Creating the server side

When you navigate into the project folder, you will see the pages/api folder. This is where we create the endpoints that the client will consume. Any file under the pages/api is treated as an endpoint that is mapped to /api/*.

Create a socket.js file under pages/api. This file will handle the WebSocket connection by ensuring that there is only one instance of the WebSocket, which we will access by making a request to /api/socket on the client.

By default, Next.js has its own server and you don’t need any configuration unless a custom server is required. For this basic WebSocket example, we don’t need to configure a custom server.

In the socket.js file, we need to check if there is already a socket connection opened in the HTTP server. If not, we plug Socket.io.

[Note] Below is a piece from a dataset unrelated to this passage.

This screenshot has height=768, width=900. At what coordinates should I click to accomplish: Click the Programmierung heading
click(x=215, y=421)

As you might already know, for an API route to work, Next.js requires a function to be exported as default, which has the req and res parameters corresponding to http.IncomingMessage and http.ServerResponse, respectively.

Here’s an example of an API route.

export default function handler(req, res) {}

Now we need to use this pattern and initialize a socket connection where there are not any already. In order to plug the HTTP server to Socket.io, we use the Server class from the Socket.IO package.

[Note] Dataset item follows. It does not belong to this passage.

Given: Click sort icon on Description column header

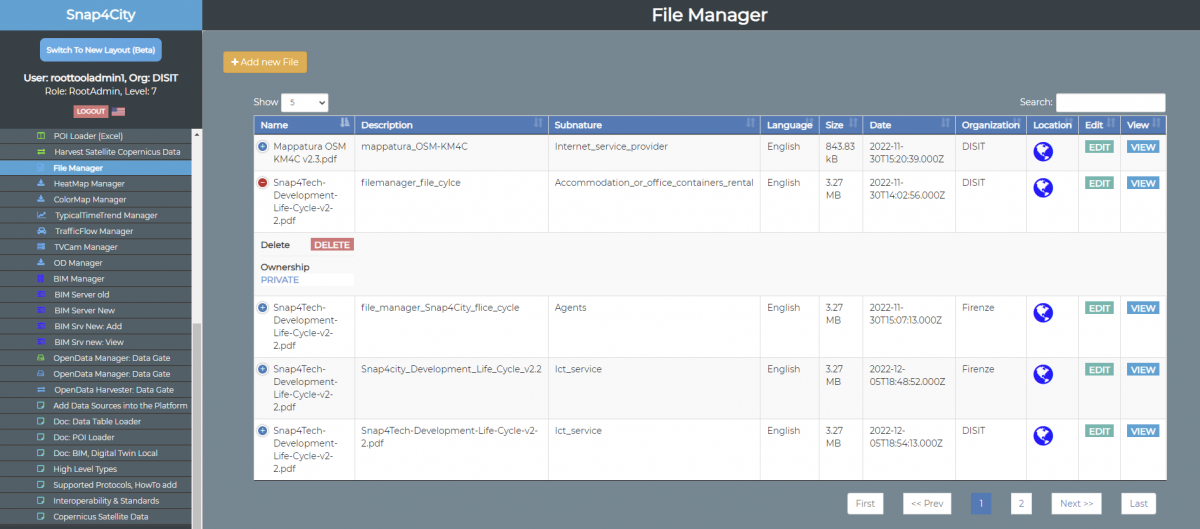Looking at the screenshot, I should pyautogui.click(x=538, y=124).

Inside the default exported function, we do a check on res.socket.server.io, which does not exist by default and shows that the socket connection is not in place. If this io object on res.socket.server is non-existent, then we start a new socket connection by instantiating a Server, which takes the res.socket.server as the input.

Next, we set the returned object to res.socket.server.io so that when there is a new request after the instantiation, res.socket.server.io will not be undefined.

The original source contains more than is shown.